Only certain lines below are wanted: those starting at the line containing "You are a computer-use" and ending at the line containing "Instruction: Open keyboard", both included, each retyped exactly.

### PROVIDED DATA:
· · · ·
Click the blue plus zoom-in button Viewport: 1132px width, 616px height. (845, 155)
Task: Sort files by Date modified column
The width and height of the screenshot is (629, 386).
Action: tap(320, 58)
· · · ·
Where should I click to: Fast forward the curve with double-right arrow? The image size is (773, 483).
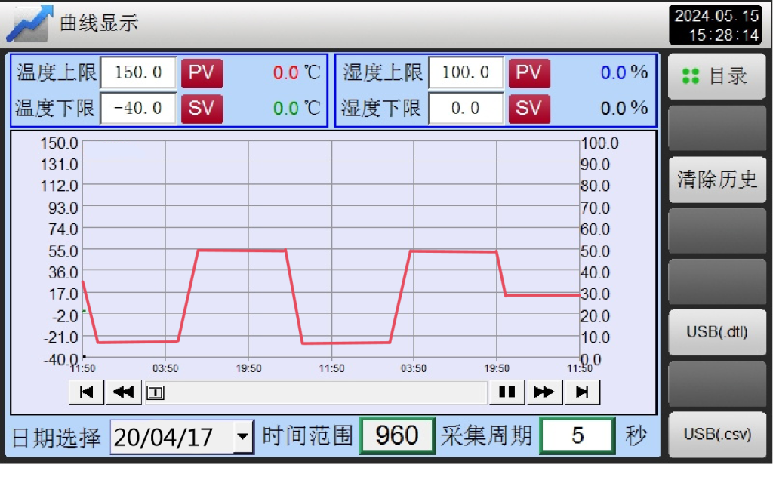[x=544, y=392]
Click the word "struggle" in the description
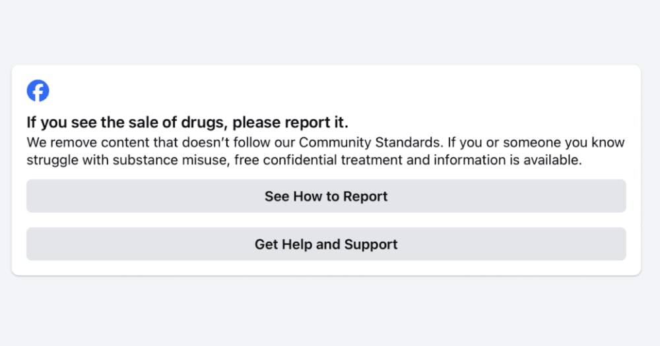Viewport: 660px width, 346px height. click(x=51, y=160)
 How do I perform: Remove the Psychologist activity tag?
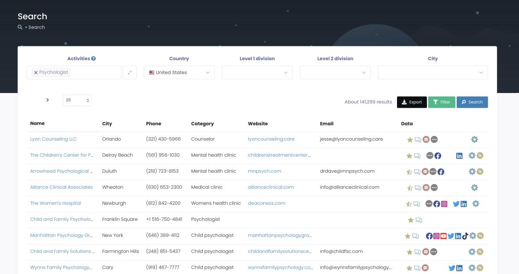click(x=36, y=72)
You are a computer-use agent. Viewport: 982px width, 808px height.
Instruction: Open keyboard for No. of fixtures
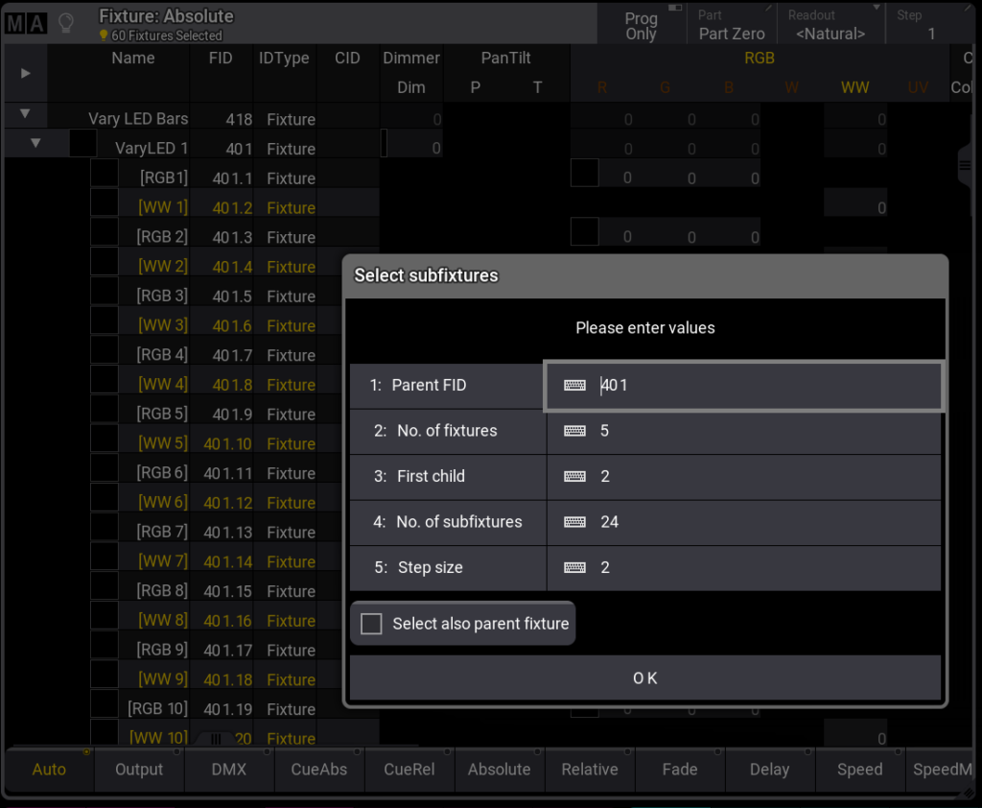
· · · ·
### OUTPUT OF THE EXERCISE:
You are a computer-use agent. Viewport: 982px width, 808px height.
Instruction: Open keyboard for No. of fixtures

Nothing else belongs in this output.